■ **Exercise instructions**
Locate each row that contains the string "dimensions" and copy it in full. Case counts.

## Begin Entries supplied

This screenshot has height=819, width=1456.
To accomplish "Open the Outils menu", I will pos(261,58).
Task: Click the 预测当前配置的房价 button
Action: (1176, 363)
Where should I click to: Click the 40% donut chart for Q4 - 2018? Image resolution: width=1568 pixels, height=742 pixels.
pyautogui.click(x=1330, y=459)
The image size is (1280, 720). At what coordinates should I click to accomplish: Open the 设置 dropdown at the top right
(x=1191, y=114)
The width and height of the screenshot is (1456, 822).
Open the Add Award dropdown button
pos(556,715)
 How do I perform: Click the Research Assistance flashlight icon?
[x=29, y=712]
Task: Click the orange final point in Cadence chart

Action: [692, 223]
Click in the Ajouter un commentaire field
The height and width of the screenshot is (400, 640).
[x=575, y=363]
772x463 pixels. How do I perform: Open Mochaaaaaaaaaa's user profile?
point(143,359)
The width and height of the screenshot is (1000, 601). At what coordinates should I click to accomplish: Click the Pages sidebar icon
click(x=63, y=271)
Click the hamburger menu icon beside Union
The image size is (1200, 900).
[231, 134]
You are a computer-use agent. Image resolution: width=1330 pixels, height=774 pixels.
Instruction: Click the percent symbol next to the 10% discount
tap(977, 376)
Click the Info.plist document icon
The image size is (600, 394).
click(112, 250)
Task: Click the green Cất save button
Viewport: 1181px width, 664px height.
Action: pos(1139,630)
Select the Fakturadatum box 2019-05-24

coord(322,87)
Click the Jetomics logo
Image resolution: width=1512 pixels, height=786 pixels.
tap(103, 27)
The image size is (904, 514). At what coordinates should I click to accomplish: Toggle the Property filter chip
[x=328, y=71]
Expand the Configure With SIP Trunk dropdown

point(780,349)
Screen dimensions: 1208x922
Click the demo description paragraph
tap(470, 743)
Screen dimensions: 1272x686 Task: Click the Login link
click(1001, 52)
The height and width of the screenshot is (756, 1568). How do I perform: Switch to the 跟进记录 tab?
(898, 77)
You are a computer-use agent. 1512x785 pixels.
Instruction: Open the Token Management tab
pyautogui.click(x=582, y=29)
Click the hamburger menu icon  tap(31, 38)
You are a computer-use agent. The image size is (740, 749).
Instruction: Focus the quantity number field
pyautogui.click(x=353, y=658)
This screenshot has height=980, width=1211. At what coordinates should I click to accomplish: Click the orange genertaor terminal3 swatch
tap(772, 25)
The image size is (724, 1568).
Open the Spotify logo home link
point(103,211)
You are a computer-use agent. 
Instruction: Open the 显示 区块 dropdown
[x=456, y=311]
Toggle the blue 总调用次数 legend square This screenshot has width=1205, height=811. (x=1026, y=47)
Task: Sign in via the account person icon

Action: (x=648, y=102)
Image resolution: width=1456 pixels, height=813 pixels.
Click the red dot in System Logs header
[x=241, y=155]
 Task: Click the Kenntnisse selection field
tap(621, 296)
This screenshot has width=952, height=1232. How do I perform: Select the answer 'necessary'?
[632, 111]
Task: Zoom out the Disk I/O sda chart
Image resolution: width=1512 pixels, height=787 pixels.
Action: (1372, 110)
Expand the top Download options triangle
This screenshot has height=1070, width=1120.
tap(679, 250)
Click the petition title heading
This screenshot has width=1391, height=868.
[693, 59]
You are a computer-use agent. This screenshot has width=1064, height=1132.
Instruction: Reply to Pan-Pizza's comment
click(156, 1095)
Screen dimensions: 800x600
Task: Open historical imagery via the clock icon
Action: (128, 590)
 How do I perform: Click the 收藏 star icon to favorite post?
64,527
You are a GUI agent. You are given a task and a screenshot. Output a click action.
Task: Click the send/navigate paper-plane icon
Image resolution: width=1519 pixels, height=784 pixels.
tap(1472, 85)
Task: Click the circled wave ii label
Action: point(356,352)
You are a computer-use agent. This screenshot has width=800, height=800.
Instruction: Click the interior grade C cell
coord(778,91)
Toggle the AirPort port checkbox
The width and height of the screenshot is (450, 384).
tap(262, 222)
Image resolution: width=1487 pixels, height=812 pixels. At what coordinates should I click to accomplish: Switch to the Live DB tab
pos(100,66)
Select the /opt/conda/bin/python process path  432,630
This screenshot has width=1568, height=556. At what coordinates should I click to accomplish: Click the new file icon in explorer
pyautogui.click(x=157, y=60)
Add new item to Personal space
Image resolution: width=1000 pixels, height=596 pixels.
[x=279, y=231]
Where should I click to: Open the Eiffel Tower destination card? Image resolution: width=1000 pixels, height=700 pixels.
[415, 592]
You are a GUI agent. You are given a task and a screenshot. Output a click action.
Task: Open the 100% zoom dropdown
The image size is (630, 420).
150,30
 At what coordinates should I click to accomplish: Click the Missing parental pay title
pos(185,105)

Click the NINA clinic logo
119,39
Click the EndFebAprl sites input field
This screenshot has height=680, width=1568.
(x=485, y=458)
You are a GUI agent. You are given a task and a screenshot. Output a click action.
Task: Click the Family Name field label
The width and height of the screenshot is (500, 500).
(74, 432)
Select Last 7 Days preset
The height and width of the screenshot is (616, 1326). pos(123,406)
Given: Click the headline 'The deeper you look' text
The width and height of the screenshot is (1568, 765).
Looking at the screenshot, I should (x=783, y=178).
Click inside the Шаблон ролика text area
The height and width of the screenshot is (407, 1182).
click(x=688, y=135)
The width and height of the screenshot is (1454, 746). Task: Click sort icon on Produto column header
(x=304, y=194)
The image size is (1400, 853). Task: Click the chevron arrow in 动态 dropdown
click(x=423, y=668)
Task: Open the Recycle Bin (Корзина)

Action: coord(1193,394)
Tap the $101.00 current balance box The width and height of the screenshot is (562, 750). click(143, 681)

## End Entries supplied

■ **Result of the exercise**
Screen dimensions: 1208x922
Screen dimensions: 1272x686 Task: Click the Login link
Screen dimensions: 800x600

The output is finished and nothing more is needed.